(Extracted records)
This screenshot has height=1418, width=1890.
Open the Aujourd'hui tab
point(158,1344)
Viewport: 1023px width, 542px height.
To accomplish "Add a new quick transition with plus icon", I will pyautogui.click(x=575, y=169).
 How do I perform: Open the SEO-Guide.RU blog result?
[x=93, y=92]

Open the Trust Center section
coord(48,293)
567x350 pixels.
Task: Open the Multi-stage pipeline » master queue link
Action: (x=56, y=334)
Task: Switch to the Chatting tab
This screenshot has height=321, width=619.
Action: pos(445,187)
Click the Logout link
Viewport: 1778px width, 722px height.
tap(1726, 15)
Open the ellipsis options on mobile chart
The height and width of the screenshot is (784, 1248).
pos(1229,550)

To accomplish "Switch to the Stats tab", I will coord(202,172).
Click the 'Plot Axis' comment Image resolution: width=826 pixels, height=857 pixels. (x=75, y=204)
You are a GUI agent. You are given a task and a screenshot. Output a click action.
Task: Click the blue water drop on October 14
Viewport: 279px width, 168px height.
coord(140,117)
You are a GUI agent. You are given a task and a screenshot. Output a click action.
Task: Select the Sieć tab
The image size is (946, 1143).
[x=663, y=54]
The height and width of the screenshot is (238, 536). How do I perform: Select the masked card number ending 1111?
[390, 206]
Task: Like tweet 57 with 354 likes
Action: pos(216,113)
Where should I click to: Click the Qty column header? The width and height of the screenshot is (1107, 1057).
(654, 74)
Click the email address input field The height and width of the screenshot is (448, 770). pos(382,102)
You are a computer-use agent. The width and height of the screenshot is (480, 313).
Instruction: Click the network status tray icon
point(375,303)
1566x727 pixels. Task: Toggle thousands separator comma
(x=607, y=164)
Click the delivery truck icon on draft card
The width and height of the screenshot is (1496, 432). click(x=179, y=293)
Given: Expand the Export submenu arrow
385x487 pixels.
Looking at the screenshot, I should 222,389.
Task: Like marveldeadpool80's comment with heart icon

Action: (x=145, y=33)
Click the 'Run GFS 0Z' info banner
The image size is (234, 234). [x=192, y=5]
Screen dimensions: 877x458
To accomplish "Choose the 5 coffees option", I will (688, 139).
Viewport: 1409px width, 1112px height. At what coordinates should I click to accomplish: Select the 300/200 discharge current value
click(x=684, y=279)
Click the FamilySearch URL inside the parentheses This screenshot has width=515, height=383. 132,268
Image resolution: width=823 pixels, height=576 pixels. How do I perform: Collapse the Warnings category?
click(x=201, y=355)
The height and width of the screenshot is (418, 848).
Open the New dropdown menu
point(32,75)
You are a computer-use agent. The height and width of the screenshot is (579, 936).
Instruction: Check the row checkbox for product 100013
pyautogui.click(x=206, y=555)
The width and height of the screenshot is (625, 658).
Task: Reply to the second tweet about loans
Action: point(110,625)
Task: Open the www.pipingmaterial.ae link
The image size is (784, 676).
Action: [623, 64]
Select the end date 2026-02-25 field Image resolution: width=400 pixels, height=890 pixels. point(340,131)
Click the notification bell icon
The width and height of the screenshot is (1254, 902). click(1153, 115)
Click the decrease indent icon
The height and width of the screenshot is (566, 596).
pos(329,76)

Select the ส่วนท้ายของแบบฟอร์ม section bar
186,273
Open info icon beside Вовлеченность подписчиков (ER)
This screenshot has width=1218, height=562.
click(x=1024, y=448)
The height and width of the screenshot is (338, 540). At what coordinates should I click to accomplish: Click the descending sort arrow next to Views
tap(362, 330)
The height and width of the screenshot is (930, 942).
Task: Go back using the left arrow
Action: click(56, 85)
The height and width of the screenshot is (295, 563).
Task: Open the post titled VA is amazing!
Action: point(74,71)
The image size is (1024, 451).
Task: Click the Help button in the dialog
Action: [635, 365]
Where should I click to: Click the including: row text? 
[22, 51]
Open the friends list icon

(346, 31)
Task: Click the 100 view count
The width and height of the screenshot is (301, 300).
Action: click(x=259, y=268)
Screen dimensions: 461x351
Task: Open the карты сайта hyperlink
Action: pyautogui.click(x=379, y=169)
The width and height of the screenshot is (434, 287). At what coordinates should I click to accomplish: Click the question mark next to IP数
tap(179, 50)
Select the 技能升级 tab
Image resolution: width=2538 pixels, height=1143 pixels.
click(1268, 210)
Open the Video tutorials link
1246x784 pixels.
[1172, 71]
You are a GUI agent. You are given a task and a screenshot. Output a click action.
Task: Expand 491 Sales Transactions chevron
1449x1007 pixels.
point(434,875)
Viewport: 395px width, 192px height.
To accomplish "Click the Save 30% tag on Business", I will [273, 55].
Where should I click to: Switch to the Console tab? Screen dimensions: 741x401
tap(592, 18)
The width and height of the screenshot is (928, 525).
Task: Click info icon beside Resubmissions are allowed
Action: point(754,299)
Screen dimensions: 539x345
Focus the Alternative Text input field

-- WHAT THIS TASK INVOLVES --
There is a run of lines above from the one with "Click the FamilySearch" to the one with "You are a computer-use agent. The height"; print exactly that run, both ends included, and nothing else.

-- EXERCISE RESPONSE --
Click the FamilySearch URL inside the parentheses This screenshot has width=515, height=383. 132,268
Image resolution: width=823 pixels, height=576 pixels. How do I perform: Collapse the Warnings category?
click(x=201, y=355)
The height and width of the screenshot is (418, 848).
Open the New dropdown menu
point(32,75)
You are a computer-use agent. The height and width of the screenshot is (579, 936).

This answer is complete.